10 demandes de cinéma les plus folles faites par Hollywood

Le réalisateur de Harry Potter, David Yates, a un jour décrit les projectionnistes de cinéma comme un “membre supplémentaire de notre équipe” dans une lettre jointe à The Deathly Hallows Part 2.

Il n’avait pas tort, car sans une légion de projectionnistes et d’huissiers, il n’y a pas d’expérience cinématographique.

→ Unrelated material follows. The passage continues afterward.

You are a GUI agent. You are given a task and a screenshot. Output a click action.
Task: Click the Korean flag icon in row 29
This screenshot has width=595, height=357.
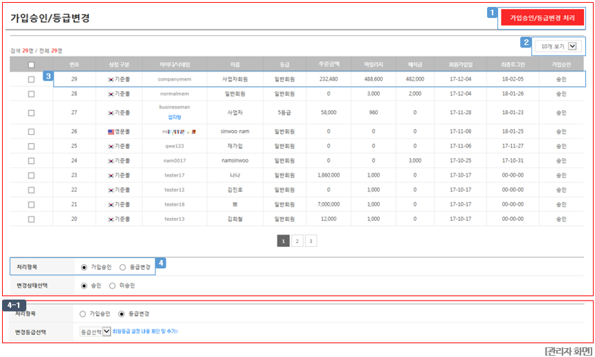coord(111,79)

En effet, le personnel des cinémas multiplex est probablement aussi mal payé, surmené et stressé que les divers coureurs et membres du personnel subalterne des grands plateaux de tournage hollywoodiens.

Ce travail acharné peut avoir des conséquences. Enfer, un projectionniste a un jour (en plaisantant) menacé de tuer le réalisateur italien Sergio Leone après avoir dû regarder Il était une fois dans l’Ouest sans arrêt pendant deux ans !

En bref, les chaînes de cinéma et leurs employés sont souvent tout aussi vulnérables aux caprices des réalisateurs et producteurs de films que ceux qui travaillent sur le plateau.

Parfois, il s’agit de demandes commerciales basées sur de l’argent liquide, d’autres fois, elles sont conçues pour offrir au public la meilleure expérience possible au cinéma. Cette liste recueille des demandes plus cyniques, plus créatives et plus élaborées que de demander au personnel de ne pas balayer le pop-corn jusqu’à la fin d’un film MCU.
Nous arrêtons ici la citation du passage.